A ruling on the first issue could have the result of repealing and abolishing the income tax, which would defund the federal government by depriving the U.S. Department of the Treasury and the Internal Revenue Service (I.R.S.) from collecting approximately half of the total amount of receipts from which the federal government derives its revenue. With its funding halved, the federal government will struggle to fund its enforcement of unconstitutional federal laws.
A ruling on the second issue could help prohibit federal officials - especially judges and congressmen - from receiving any form of foreign honors, titles, or privileges whatsoever. If the language in the Titles of Nobility Amendment becomes law, then federal judges will likely lose much or all of their power to issue orders which affect the states and localities.
A ruling on the third issue will help determine whether the federal government is, in a strict legal sense, exercising exclusive jurisdiction anywhere besides the District of Columbia (for example, on federally managed and owned lands, and on U.S. military bases overseas, and in our various overseas territories and possessions, etc.).
The president should additionally insist that the Supreme Court issue a ruling regarding whether Congress's refusal to allow an emergency convention to amend the Constitution (as described in Step 4).
The president should additionally insist that the Supreme Court issue a ruling regarding whether Congress's refusal to allow an emergency convention to amend the Constitution (as described in Step 4).
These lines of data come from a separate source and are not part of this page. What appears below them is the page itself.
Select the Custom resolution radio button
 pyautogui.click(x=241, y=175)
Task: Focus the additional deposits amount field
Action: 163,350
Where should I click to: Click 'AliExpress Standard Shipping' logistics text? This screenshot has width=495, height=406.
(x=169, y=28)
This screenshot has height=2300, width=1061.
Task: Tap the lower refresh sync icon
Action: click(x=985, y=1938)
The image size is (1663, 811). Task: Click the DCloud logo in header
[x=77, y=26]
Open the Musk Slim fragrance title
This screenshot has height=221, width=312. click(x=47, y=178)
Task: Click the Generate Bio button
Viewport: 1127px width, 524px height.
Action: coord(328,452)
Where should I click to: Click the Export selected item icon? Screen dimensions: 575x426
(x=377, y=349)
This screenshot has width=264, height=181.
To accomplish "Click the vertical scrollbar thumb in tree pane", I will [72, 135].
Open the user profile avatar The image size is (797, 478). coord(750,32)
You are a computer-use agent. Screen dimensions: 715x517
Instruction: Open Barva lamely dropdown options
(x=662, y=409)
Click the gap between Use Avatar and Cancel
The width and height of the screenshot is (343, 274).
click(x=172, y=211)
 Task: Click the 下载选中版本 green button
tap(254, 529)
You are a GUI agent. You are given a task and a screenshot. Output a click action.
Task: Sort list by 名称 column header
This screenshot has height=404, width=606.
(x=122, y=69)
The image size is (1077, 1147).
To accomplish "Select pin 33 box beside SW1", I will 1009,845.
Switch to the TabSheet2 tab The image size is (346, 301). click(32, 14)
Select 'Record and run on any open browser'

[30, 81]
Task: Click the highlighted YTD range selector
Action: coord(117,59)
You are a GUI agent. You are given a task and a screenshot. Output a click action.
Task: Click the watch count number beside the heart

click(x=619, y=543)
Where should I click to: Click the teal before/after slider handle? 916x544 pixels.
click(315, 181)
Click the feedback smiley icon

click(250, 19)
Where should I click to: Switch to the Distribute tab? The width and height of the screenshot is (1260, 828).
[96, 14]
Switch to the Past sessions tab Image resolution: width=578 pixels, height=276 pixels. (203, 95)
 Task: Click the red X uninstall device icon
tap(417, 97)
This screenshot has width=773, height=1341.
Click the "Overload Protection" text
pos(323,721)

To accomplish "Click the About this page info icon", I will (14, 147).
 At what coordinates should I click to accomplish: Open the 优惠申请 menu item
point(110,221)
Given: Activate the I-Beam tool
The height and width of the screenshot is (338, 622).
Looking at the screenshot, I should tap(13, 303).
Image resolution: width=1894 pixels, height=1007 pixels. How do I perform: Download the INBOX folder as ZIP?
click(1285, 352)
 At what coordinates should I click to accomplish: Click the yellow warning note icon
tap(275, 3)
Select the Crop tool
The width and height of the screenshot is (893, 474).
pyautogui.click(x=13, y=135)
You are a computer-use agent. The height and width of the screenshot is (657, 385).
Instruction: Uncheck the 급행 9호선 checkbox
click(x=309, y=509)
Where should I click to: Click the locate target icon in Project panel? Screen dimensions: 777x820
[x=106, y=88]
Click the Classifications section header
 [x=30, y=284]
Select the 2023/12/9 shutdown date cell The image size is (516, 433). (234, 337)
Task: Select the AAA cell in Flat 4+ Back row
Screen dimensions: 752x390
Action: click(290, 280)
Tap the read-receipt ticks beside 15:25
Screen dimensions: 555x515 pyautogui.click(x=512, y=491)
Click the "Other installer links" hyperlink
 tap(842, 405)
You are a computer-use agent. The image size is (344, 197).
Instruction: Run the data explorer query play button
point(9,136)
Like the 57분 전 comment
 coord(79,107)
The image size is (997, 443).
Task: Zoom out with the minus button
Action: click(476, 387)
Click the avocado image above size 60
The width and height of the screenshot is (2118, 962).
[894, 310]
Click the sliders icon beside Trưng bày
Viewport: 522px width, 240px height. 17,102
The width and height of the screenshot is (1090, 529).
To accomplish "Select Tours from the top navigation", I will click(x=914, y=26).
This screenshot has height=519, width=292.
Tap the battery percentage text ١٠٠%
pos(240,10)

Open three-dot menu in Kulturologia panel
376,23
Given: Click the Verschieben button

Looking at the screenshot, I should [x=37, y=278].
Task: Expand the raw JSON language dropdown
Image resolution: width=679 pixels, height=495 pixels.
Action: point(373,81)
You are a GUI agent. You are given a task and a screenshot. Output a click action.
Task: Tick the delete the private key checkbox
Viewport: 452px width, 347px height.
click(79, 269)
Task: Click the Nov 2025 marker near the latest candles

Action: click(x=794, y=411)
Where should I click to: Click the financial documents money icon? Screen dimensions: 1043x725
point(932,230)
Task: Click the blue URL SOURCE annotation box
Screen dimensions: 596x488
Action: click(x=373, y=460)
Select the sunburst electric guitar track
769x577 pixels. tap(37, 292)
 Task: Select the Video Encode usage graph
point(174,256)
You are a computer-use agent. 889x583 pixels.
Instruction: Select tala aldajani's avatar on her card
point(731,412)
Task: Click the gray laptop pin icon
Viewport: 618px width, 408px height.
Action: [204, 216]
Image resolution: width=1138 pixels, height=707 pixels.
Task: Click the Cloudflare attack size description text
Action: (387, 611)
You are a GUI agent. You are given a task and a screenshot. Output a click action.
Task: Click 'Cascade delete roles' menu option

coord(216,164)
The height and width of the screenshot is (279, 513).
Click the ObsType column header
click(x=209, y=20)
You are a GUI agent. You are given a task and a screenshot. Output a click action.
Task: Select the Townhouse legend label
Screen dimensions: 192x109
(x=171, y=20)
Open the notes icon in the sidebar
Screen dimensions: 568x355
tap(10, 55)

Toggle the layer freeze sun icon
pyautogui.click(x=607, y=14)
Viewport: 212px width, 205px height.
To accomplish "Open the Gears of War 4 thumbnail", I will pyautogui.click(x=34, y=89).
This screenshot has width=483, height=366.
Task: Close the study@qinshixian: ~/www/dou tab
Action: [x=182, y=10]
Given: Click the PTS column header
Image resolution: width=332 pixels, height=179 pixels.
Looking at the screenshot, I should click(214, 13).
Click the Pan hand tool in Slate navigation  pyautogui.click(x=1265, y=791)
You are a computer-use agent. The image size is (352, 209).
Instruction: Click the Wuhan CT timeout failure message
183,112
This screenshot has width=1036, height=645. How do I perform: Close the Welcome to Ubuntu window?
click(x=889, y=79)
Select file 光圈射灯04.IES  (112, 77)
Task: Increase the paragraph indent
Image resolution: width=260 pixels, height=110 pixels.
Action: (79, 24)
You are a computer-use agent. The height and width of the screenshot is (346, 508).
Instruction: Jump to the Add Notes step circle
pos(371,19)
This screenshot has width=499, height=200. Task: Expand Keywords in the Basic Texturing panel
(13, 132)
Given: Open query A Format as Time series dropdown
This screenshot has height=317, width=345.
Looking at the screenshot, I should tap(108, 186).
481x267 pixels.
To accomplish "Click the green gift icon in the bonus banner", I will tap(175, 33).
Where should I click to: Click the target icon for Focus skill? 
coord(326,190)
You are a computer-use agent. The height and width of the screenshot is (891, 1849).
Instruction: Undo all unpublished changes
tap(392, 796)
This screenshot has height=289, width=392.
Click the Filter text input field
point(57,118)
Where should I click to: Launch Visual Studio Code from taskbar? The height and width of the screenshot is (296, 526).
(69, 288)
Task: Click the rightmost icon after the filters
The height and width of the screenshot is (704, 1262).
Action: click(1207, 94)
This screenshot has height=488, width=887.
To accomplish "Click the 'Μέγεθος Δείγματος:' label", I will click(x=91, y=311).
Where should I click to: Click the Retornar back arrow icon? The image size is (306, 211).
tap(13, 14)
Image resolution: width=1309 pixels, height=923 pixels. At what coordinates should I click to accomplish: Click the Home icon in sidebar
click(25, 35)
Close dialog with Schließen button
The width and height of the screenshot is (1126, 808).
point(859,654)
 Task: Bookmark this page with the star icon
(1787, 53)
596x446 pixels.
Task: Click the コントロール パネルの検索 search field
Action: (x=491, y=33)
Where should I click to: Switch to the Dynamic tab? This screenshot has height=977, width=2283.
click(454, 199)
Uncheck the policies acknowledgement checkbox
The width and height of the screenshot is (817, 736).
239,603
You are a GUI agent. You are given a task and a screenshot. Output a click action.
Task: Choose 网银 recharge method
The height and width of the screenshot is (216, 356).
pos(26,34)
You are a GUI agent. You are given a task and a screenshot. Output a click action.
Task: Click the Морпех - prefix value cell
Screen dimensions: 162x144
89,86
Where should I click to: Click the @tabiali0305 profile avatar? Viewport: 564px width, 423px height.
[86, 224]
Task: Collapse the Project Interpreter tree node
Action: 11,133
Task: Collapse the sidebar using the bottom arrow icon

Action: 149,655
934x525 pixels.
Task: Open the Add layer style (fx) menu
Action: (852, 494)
If the Supreme Court refuses to take any of these cases, then the president should call for the court to be abolished. If the justices of the Supreme Court refuse to accept their dismissal and the court's abolition, then the president should call for their arrest. These arrests could be performed by branches of the national guard, officials representing the states or community governments, and/or volunteer citizen militia wishing to assist in a citizens' arrests.
Step 6: Nullifying Executive Orders
The president should undertake all efforts possible to nullify all past executive orders, presidential signing statements, and line-item vetoes which remain active and have no constitutional merit. These may include executive orders which the president believes to be destructive of civil liberties, or destructive to the rights of the people to be governed in a decentralized fashion.
The president may need to use both active and passive methods in order to accomplish this. Likely, some executive orders (etc.) can be ignored through the president refusing to issue orders to enforce them, while others may have to be accomplished through presidential actions. These may include new executive orders which invalidate old executive orders.
Whatever the case, the presidential candidate who intends to abolish the federal government should be prepared to undertake whatever legal means necessary to rescind, or otherwise invalidate, the executive orders which still exist and have been destructive to freedom or empowering of tyranny.
These include, but are not limited to, executive orders which: 1) deprive accused people of the right to a trial; 2) establish and maintain secret prisons; 3) instruct officials to deprive detainees and incarcerated migrants of their right to a basic standard of health and safety while in custody; and 4) provide for "continuity of government" programs and exercises which make it difficult to abolish the federal government.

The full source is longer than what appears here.